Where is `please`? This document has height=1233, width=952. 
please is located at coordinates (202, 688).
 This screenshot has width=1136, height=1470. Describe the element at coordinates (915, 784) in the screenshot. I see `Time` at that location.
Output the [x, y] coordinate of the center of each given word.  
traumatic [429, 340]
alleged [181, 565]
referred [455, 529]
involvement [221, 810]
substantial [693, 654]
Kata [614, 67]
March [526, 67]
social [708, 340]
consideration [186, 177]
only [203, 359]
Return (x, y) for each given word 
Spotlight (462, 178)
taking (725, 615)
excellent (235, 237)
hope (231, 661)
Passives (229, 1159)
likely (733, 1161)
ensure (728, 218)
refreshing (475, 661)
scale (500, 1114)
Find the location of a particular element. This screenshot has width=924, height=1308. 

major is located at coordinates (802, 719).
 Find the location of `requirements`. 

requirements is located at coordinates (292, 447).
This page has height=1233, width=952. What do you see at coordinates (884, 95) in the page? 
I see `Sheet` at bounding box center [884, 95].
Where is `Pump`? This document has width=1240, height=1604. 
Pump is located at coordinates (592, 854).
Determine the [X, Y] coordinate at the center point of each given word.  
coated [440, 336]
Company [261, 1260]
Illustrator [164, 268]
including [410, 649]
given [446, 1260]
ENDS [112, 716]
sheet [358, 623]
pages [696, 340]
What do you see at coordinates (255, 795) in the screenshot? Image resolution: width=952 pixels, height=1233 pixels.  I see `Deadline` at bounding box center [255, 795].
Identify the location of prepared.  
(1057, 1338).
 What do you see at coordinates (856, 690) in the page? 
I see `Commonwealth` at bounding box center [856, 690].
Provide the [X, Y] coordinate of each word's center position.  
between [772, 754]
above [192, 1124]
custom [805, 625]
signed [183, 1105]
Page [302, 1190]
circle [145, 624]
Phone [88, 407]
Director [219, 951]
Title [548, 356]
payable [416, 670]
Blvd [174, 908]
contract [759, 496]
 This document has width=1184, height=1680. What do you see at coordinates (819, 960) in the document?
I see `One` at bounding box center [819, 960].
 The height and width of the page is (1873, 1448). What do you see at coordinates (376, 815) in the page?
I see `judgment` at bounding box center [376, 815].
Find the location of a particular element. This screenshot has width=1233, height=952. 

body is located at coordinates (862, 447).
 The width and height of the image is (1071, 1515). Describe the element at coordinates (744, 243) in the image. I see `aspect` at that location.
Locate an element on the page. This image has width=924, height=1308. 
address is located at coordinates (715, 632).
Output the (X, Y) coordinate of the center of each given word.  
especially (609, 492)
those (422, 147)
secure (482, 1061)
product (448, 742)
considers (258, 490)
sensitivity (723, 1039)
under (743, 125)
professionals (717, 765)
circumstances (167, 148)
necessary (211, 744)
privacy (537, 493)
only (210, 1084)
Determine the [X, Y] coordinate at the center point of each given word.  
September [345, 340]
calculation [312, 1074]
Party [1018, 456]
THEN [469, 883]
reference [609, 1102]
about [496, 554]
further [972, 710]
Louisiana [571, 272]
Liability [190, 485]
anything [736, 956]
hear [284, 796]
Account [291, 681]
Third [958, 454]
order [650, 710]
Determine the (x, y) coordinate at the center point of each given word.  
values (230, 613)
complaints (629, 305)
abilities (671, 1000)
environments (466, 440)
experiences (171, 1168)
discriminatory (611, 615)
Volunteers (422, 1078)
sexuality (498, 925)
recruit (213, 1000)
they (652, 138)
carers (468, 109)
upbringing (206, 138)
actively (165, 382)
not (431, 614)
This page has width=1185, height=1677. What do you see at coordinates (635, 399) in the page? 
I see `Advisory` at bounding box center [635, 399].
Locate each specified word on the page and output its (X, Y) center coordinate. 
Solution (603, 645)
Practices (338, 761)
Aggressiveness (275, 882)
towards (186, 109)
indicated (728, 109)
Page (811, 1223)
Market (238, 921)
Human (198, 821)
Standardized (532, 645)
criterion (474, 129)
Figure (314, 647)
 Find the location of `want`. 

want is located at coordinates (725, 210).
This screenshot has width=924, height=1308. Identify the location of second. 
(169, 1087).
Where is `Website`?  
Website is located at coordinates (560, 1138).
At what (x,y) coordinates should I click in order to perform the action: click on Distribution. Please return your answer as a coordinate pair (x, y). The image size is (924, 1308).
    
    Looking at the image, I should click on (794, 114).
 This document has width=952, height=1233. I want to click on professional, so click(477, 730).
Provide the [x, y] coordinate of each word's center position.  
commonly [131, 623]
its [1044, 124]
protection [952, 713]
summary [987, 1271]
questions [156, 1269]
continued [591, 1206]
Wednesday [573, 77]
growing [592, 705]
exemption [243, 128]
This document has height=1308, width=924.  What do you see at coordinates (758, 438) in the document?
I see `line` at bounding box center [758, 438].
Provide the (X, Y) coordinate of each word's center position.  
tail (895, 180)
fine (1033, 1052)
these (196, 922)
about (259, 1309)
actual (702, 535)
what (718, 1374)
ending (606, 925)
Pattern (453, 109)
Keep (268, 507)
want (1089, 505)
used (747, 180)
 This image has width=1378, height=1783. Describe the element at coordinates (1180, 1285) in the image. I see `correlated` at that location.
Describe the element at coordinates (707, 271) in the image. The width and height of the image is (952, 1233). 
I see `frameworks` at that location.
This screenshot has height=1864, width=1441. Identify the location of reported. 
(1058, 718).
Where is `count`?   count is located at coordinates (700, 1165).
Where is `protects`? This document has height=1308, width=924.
########
▶ What to work on: Please list every line of the data above that contains the word "Find".

▶ Written solution:
Find the location of a particular element. This screenshot has width=924, height=1308. 
 Find the location of `requirements`. 
Find the location of a particular element. This screenshot has width=1233, height=952. 
 Find the location of `want`. 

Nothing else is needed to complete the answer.